Этот хищный интерес к внешнему миру делает Бунина реалистом по складу таланта. Но искусство всегда говорит о человеке. Игра в подробности не самоцельна, она переходит в угадывание и изображение характера. Продолжим рассказ Горького – Толстого: «Все это он подробно описал, а потом сказал, что это международный жулик. Почему – этого он не знает, но жулик. Тогда они позвали метрдотеля и спросили, кто этот человек. Метрдотель сказал, что этот человек откуда-то появляется часто в Неаполе, что он собой представляет – не знает, но у него дурная слава. Значит, Бунин совершенно точно сказал».
Однако Бунину недостаточно социальных объяснений, идеи зависимости человека от среды, которая была основополагающей среди реалистов XIX века. Он предлагает свою версию, свою концепцию личности: взгляд на человека как страстное, чувственное существо, заброшенное в этот мир, как в космос, и мучительно пытающееся его постичь.
Бунинское бытописание избирательно, ориентировано на вечные темы.
Поэтому, с одной стороны, Бунин все время отталкивается от писателей-публицистов, от навязываемой ему роли обличителя социальных язв и общественных пороков (хотя в начале 1910-х годов он пишет несколько повестей и рассказов, которые воспринимались как острая социальная критика русской жизни). С другой же – продолжает бесконечный спор с символистами, для которых внешний мир («быт») был лишь призрачной прозрачной паутиной, сквозь который просвечивало бытие.
«А за мостом, в нижнем этаже большого дома, ослепительно сияла зеркальная витрина колбасной, вся настолько завешанная богатством и разнообразием колбас и окороков, что почти не видна была белая и светлая внутренность самой колбасной, тоже завешанной сверху донизу. „Социальные контрасты!“ – думал я едко, в пику кому-то, проходя в свете и блеске витрины… На Московской я заходил в извозчичью чайную, сидел в ее говоре, тесноте и парном тепле, смотрел на мясистые алые лица, на рыжие бороды, на ржавый шелушащийся поднос, на котором стояли передо мной два белых чайника с мокрыми веревочками, привязанными к их крышечкам и ручкам… Наблюдение народного быта? Ошибаетесь, – только вот этого подноса, этой мокрой веревочки!» – иронически возражает он писателям-общественникам, противопоставляя социальным контрастам зеркальную витрину колбасной лавки, а сочувствию к народу – созерцание мокрой веревочки на чайнике. («Жизнь Арсеньева», книга пятая, глава XI).
В книге «О Чехове» Бунин доказывает, что старая реалистическая литература тоже обновлялась и успешно осваивала темы, которые символисты считали своими: «Печататься я начал в конце восьмидесятых годов.

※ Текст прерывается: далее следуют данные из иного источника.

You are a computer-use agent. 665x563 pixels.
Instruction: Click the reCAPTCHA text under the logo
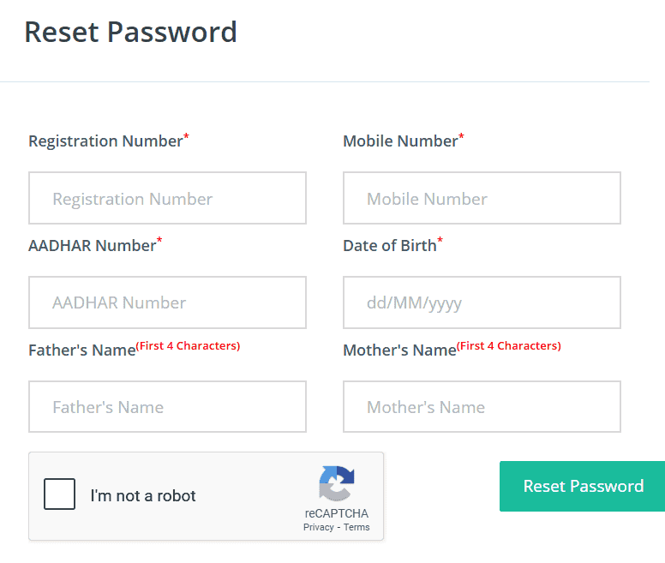tap(336, 513)
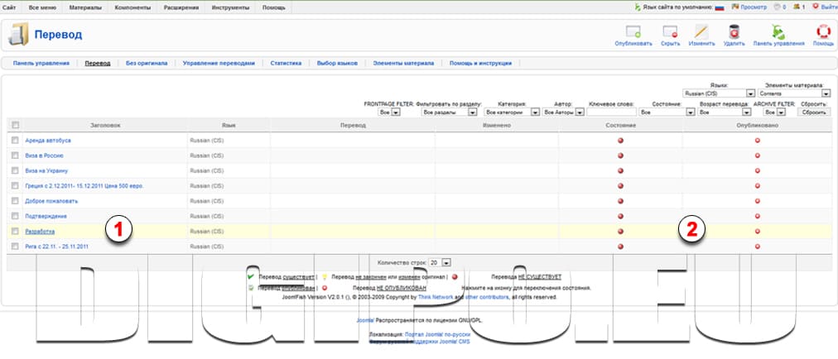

Так называемые декаденты и символисты, появившиеся через несколько лет после того, утверждали, что в те годы русская литература „зашла в тупик“, стала чахнуть и сереть, ничего не знала, кроме реализма, протокольного описания действительности… Но давно ли перед тем появились, например, „Братья Карамазовы“, „Клара Милич“, „Песнь торжествующей любви“? Так ли уж реалистичны были печатавшиеся тогда „Вечерние огни“ Фета, стихи В. Соловьева? Можно ли назвать серыми появлявшиеся в ту пору лучшие вещи Лескова, не говоря уже о Толстом, о его изумительных, несравненных „народных“ сказках, о „Смерти Ивана Ильича“, „Крейцеровой сонате“? И так ли уж были не новы – и по духу и по форме – как раз в то время выступившие Гаршин, Чехов?» («О Чехове», часть 2).
Обозначая близкую ему традицию, Бунин в одной ранней статье назвал ее реализмом в самом высшем смысле слова («Памяти сильного человека», 1894).